Groundbreaking AI tool generates 3D map of the brain

By Michelle Jaffee

researchers posing in the lab

It is a detailed view of the brain like never seen before.

In a significant technological leap, University of Florida researchers have created a powerful new computational and artificial intelligence tool that can generate a high-resolution 3D map of the brain in mice, allowing users to zoom in and out — from all angles, like a Google Earth map — and peer into the full set of molecules that produce energy for brain functions.

This new AI-driven tool, funded by research grants from the National Institutes of Health, brings scientists one step closer to a more comprehensive understanding of the role of metabolism in Alzheimer’s disease and other neurodegenerative disorders. It could open a new array of possibilities to discover targeted treatments.

researchers reviewing data in the lab

Reporting today in the journal Nature Metabolism, a research team led by Ramon Sun, Ph.D., detailed how they developed their groundbreaking MetaVision3D tool using UF’s HiPerGator supercomputer.
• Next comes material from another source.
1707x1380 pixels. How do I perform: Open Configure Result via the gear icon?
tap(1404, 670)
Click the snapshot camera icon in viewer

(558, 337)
As a proof of principle, they generated a 3D interactive atlas of the brain in both normal mice and mouse models of Alzheimer’s and Pompe disease, a rare genetic disorder. Sun’s lab has made its database and web server publicly accessible to support the growing field of scientists studying links between metabolism and the mind.
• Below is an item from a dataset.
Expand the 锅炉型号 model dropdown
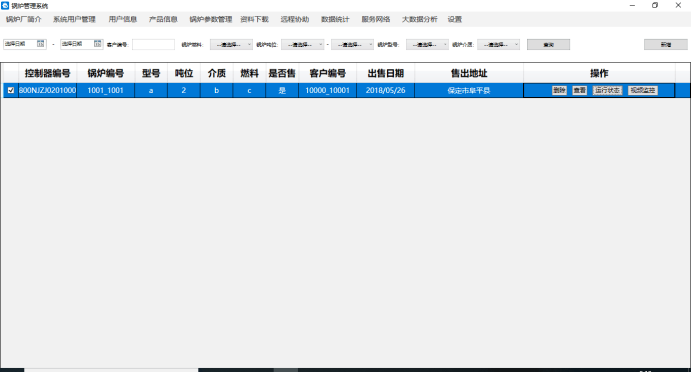427,45
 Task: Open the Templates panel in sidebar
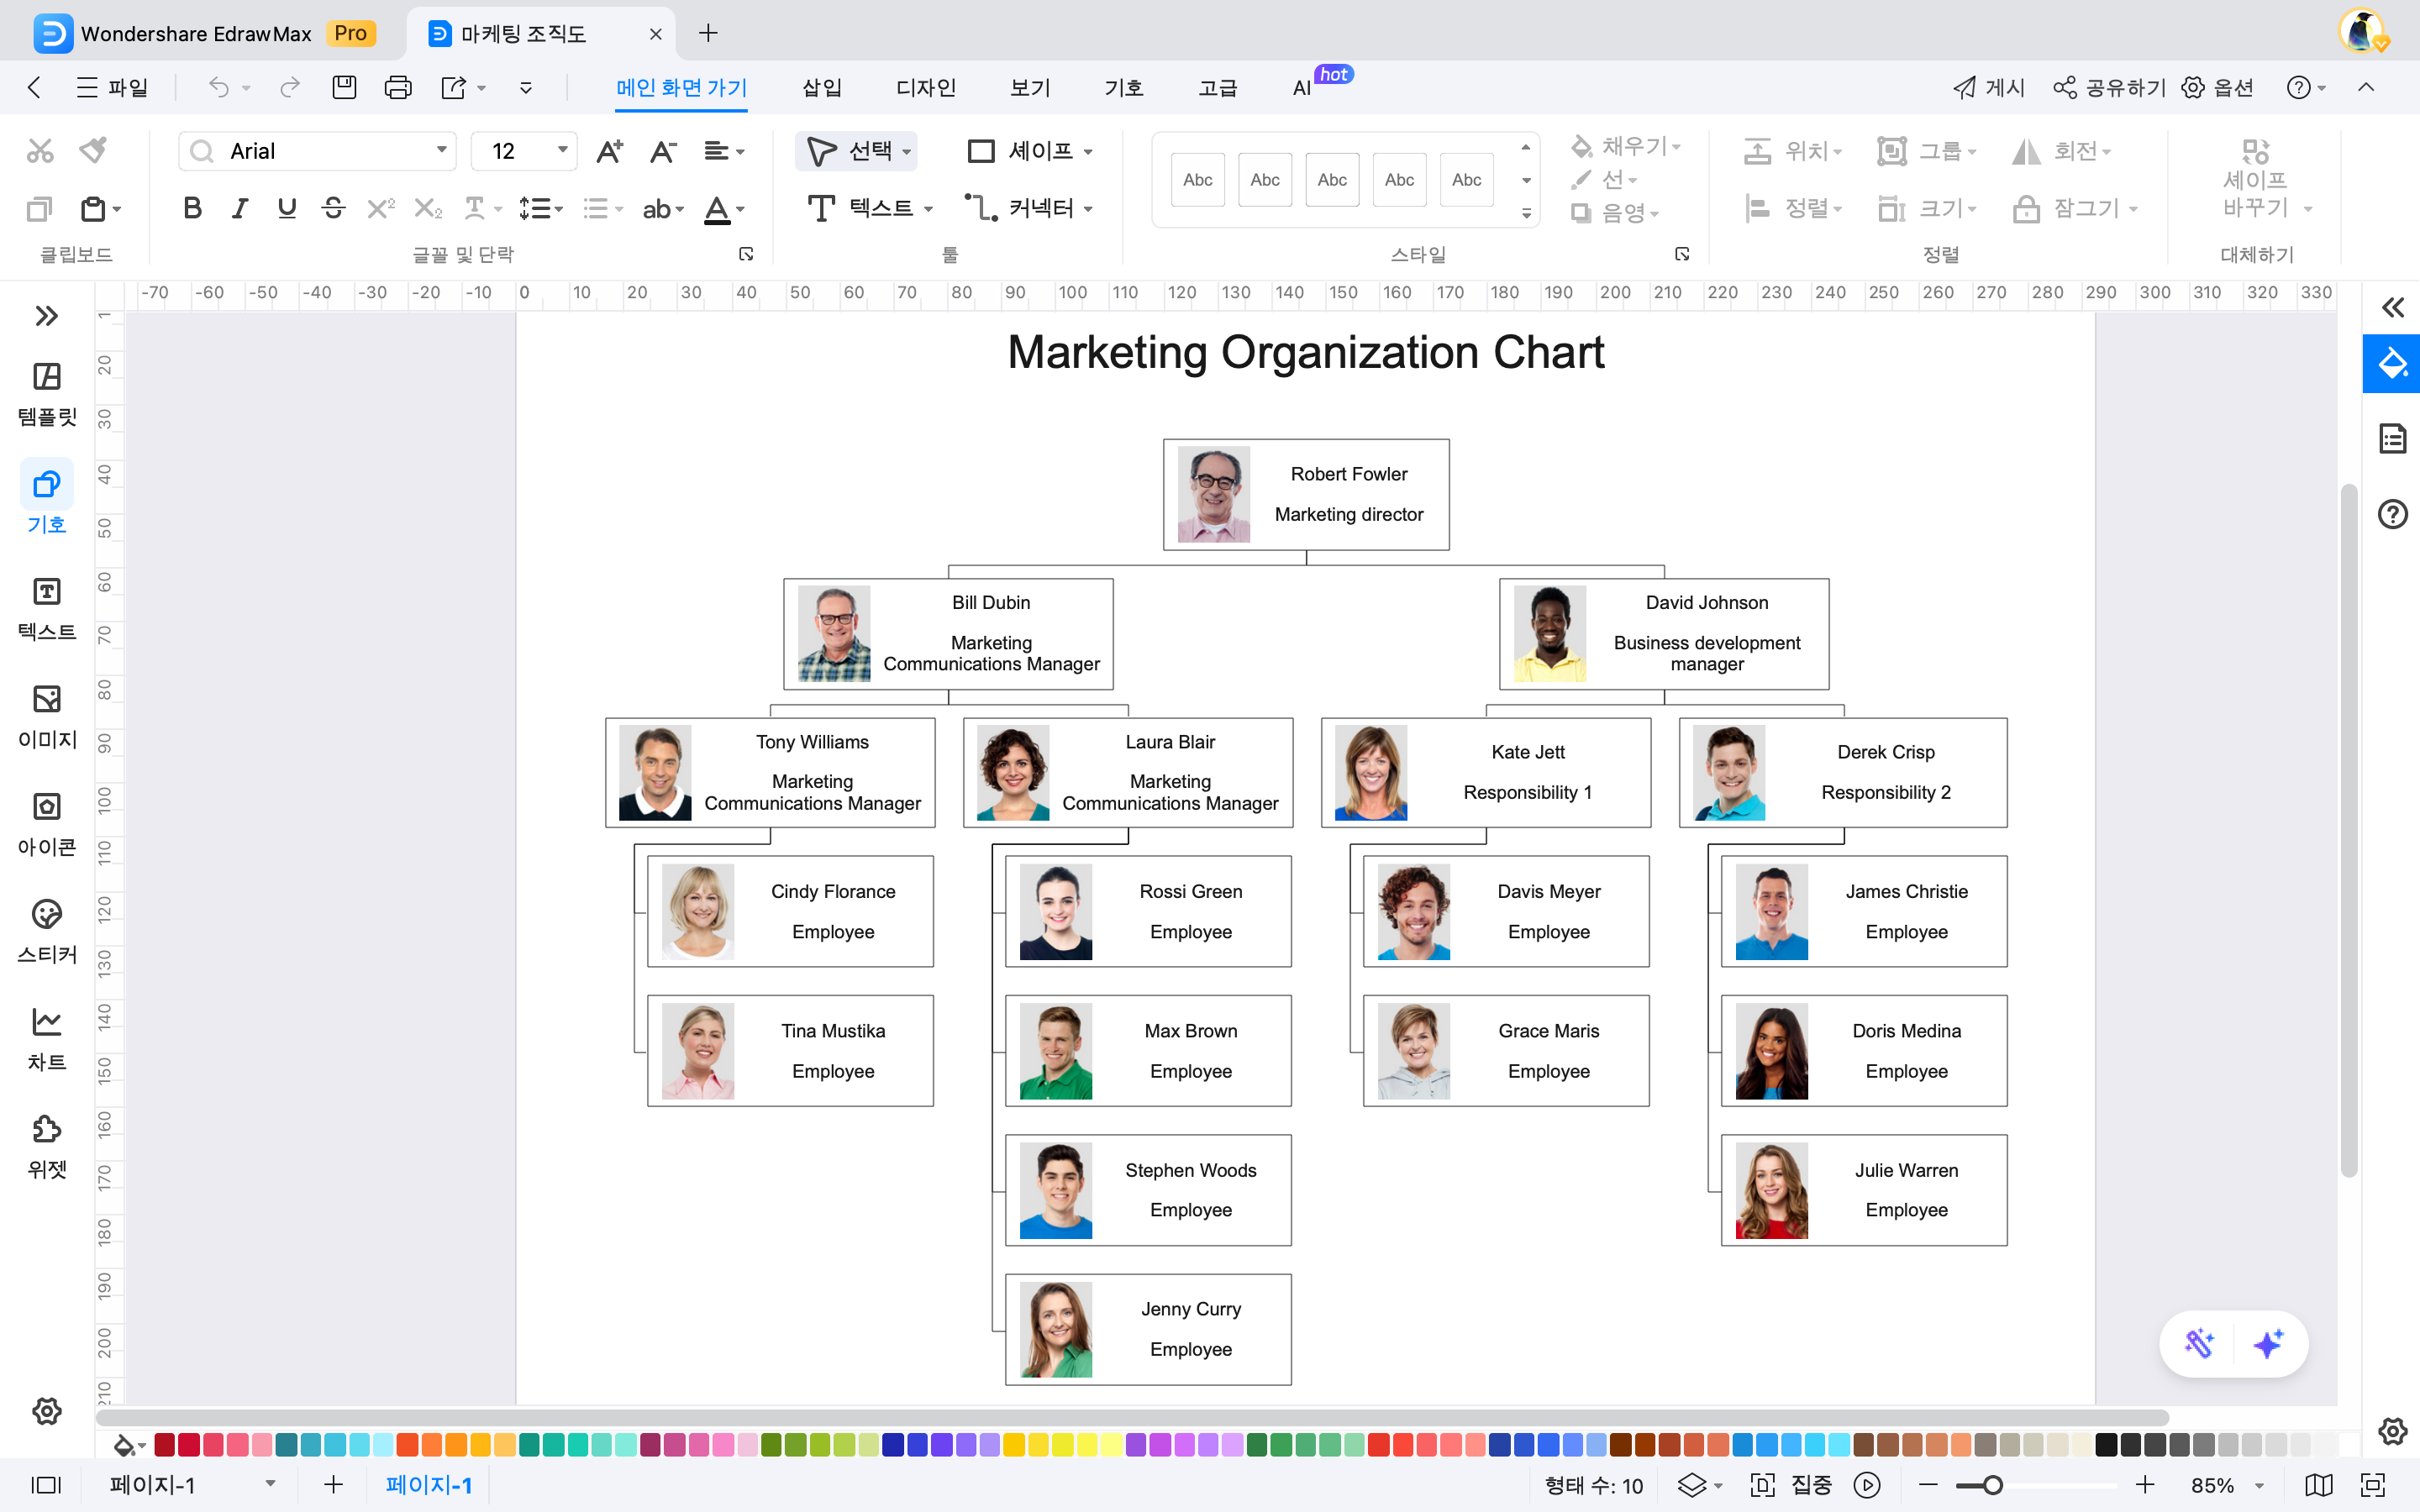click(46, 392)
“Using our methodology, we can map thousands of molecules in the brain and precisely where they are located inside each brain region. It is unprecedented,” said Sun, director of the Center for Advanced Spatial Biomolecule Research and associate director for innovation of UF’s McKnight Brain Institute. “We couldn’t have done it without NIH funding. This funding fuels our efforts to uncover metabolic drivers of Alzheimer’s and pave the way for new interventions to prevent and treat this devastating disease.”